Tuesday, March 30, 2010

Basic Civics Lesson - Healthcare Supply & Demand

This is a basic civics lesson. Not fully explained, not completely elaborated. It is, obviously, on the subject of the new healthcare legislation.

I don't support forcing insurance companies to accept any and all comers and pay for all things. Insurance is based on the concept of paying in along the way to get the benefit when you need it. The companies, if required to pay out in excess of what is paid in, will go out of business. They refuse people with pre-existing medical conditions in most cases - except that some will accept them with significantly increased rates - because those people aren't taking it on a "if they need it in the future" basis. They're going to pay in less than the benefit they get and the insurance company will make no money on their policies. Follow that to its logical conclusion, when you force the companies to pay out continually more than they take in, and you find the companies going bankrupt. Those people lose their coverage unless the government takes over the entire thing, either paying out and covering all medical expenses (and going bankrupt as they pay the demanded rates) or taking over the providing of healthcare itself.

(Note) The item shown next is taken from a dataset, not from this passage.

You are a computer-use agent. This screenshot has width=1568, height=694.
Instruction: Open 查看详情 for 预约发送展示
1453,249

Completely aside from the inefficiency of government compared to private industry, that leads to a motivation problem. Like it or not, there are certain basic truths we have to accept. Healthcare is subject to the laws of supply and demand. There are only so many healthcare professionals to provide care to those seeking it. There's been a shortage of healthcare professionals for years compared to the number of people seeking care. I've heard many arguments about how "doctors are paid too much anyway." That argument completely ignores the fact that the money is a significant motivator for people who go into the medical field. If 20% fewer people decide to go into the medical field, our healthcare shortage gets even worse. And, like it or not, numbers matter. No matter how passionate the doctors out there are, if there aren't enough of them to keep up with the demand then we can't provide adequate healthcare.

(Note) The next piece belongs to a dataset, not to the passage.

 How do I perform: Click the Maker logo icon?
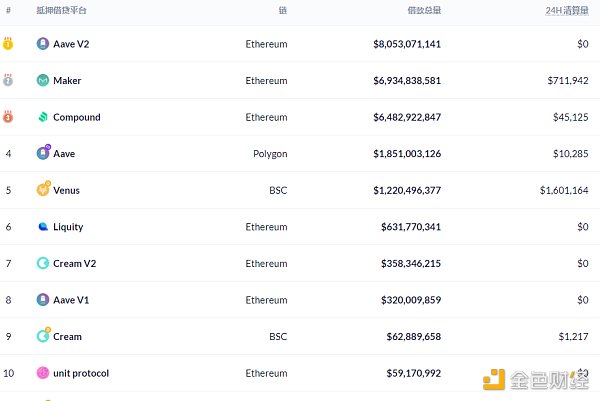pyautogui.click(x=43, y=81)
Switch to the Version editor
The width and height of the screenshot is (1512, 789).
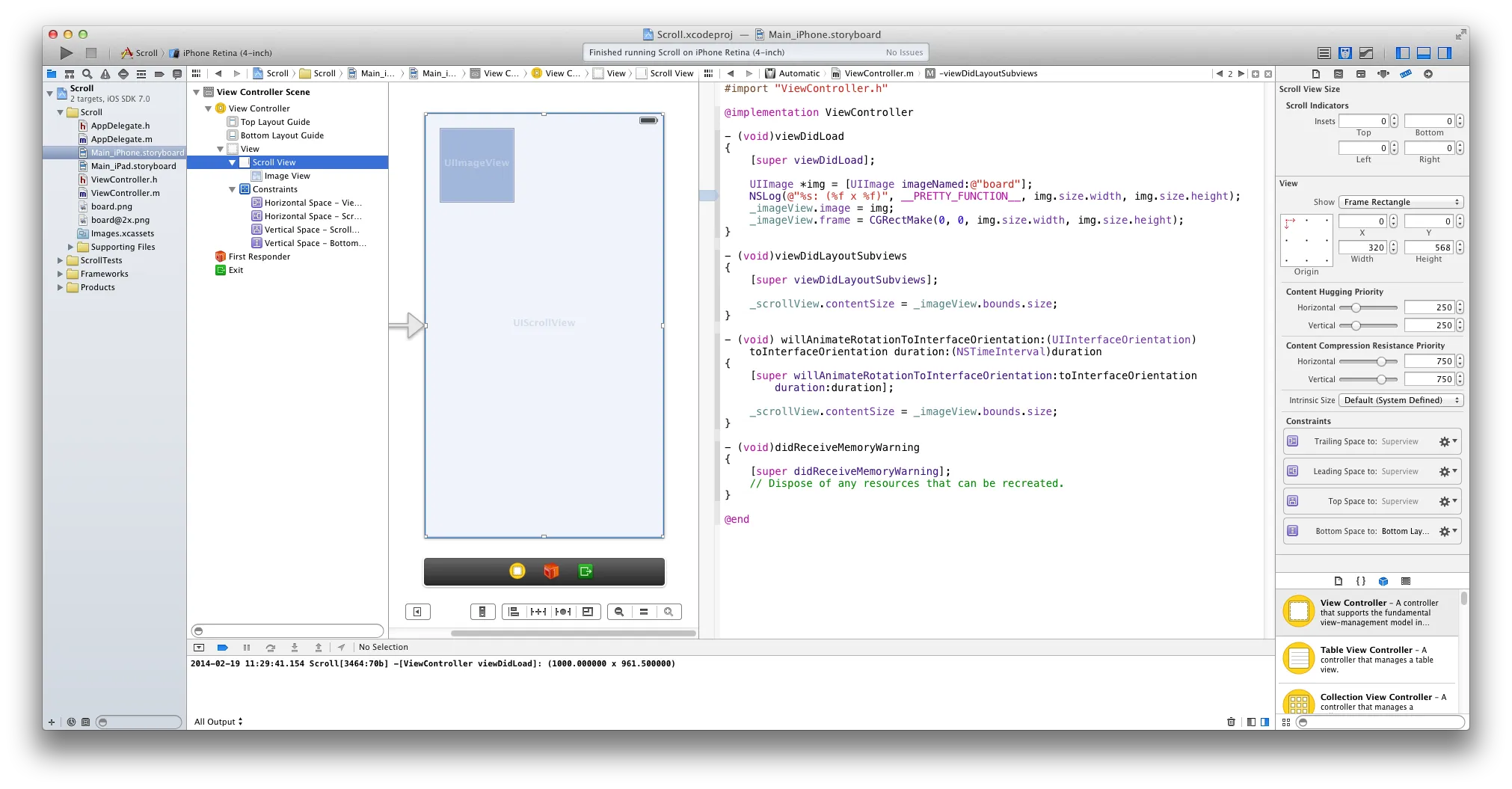pyautogui.click(x=1366, y=53)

Even among doctors who don't go to med school just for the money, med school is expensive. By the time they get through undergrad, go through med school, do residency, get certified (assuming they don't do a specialty, which takes even longer) unless they come from a family that could afford to pay for all of that, they'll be in loads of debt. Probably 30k or more a year in tuition & school costs, 20k or more a year in cost of living(and that's assuming they live in areas with such a low cost of living, NY, CA and other more expensive areas are even worse) all in debt. About 50k a year. For about 10-12 years, most likely. They'll be half a million or more in debt, most likely. Most people, when faced with that kind of debt in order to pursue a career, will choose a different career path if you start telling them they'll only make 40k, 50k, 80k a year, are gonna seriously rethink their career choices.

Not all doctors make the big money, though. The big money is generally paid in big hospitals or boutique medical facilities. General practitioners, family practitioners, local doctors don't make nearly that much money. They also see fewer patients. Hospitals are flooded with patients and their doctors have a never-ending supply of patients demanding their time and attention. They work long, arduous hours, with few days off and in a high pressure environment always worried that if they make a single mistake, the patient will try and take them for everything they have. I knew a doctor who worked at a hospital. He had one day off a week. He worked 12 or more hours a day - many times, he'd work straight through for days in a row, living on coffee and hospital food. He didn't even bother renting an apartment. He showered at the hospital, slept on a couch or a cot in the break room and wore scrubs all the time. He made a very good salary but he worked his butt off and had no life.

If you want someone to be willing to take a job that demanding, which consumes that much of their life, you'd better be willing to compensate them.

No, this government healthcare program is not a good idea. It will not serve any public good. If everyone had insurance, they'd have better access since private doctors wouldn't refuse them as often. But they don't. And you can't force everyone to buy insurance. Nor can you force the people who are working and making money to pay for the people who don't. I've been one of the people who can't afford insurance because I didn't make enough money. I had to choose between having a place to sleep or having insurance. I chose to have a place to sleep. I chose to spend my income on my day to day necessities, counting on the fact that I was a healthy young adult, less likely to need expensive medical care. That was not the best scenario but it was a choice I made. If I had gotten hurt or ill, I'd have had to pay out of pocket. But just because I didn't buy insurance doesn't mean YOU should have to pay for me to get treatment. That was my choice and I accepted the consequences of it.

It's called freedom of choice. Freedom of choice is meaningless without the freedom to take the consequences of your choice. If the government is going to pay for everyone to be taken care of, the government will go bankrupt as long as we live in a system based on some form of money exchange. Unless we do away with money and just pay people through distribution of resources. Won't work, since money is the basis of the GLOBAL economy. Further, that gives the power to distribute resources to the government. Which also means that the government has the power to deny resources or take them away. It's the same principle with our rights. Our rights don't come from the government, the presumption is that we already have rights unless they are limited by legislative action. That's why our laws and system is a proscriptive, not a prescriptive, one. We don't tell people what they are allowed to do, we tell them what they are not allowed to do. And try to only do that when it is something which causes harm either to another individual or to the public as a whole.

Our government wasn't designed to provide for the public good. It was merely designed to prevent public harm.

This is your basic civics lesson for today.